Saurer’s Sales Revenue Grows 14% in H1

The Saurer Group increased their sales revenue during January-June 2018 by 14.0% year-on-year to RMB 4,627.09 million. Profits before tax rose 23.8% to RMB 564.39 million with net profits growing 29.1% to RMB 409.82 million.

Following a highly successful 2017, which saw the definition of Saurer’s new corporate strategy, the group is entering a phase of organizational consolidation and slowing growth rates.

Saurer Spinning Solutions grew by 11.1% to RMB 3,674.87 million, the main drivers being pre-spinning and rotor spinning. As part of the group’s strategy to become a one-stop provider of the full bale-to-yarn product line, the pre-spinning segment was integrated into Spinning Solutions in January 2018. This product line experienced a substantial increase in demand, growing by 92%, an indication that Saurer is reaping rewards from this move.
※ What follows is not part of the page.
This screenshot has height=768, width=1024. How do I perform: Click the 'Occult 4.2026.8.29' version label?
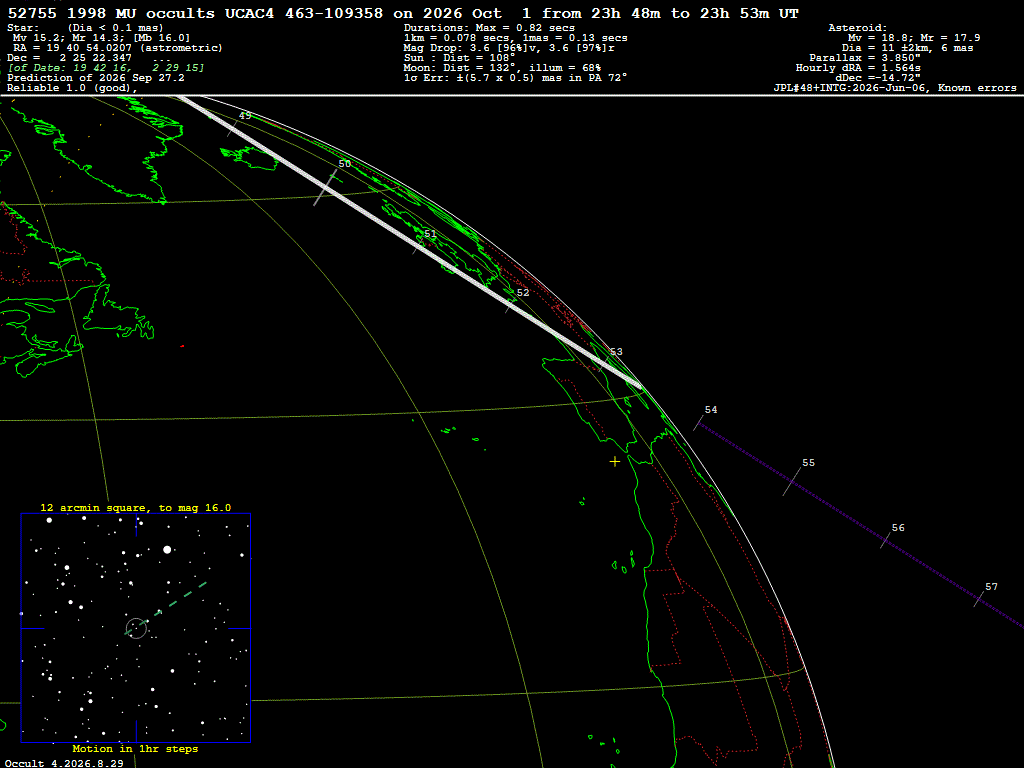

As a specialist in the manufacture of rotor spinning machines, the group continues to strengthen its position with regard to this technology, which has grown 26%.

The Saurer Technologies Segment achieved a growth of 31.0% to RMB 952.18 million, as demand for glass twisting machines continues to surge. The entrenchment of electro-mobility is a major contributor to the boom in demand for glass fiber. This material is also used in the manufacture of LCD screens and power circuit boards. Their customers in Asia, particularly China, are working at full capacity to fulfill orders.

Saurer further established itself across six focus markets in Asia, winning a number of important orders during the first half of the year. Its strong presence at major industry events in Bangladesh, India, Indonesia and Vietnam no doubt played a role here. Vietnam (up 145%) and Bangladesh (up 109%), were the best performing countries in the first half of 2018. Uzbekistan, which has been one of Saurer’s major markets over the past five years, has been able to retain high sales volumes. Some customer projects were newly categorized under the China region, resulting in a 20.1% decline for the region ‘Asia (excl. China/India)’ to RMB 692.20 million.

China and Turkey experienced substantial growth rates for the first half of 2018, up 55.4% and 13.0% year-on-year to RMB 2,434.10 million and RMB 424.87 million, respectively.

Taking advantage of favorable economic conditions in the U.S. and Germany, the group has grown 73% and 52% respectively in these markets.

India is still facing challenging market circumstances, down 43.8% to RMB 351.79 million. Factors such as the new Goods and Services Tax, embedded duties, demonetization and high domestic cotton prices continue to have a substantial impact on a number of market players in this economy.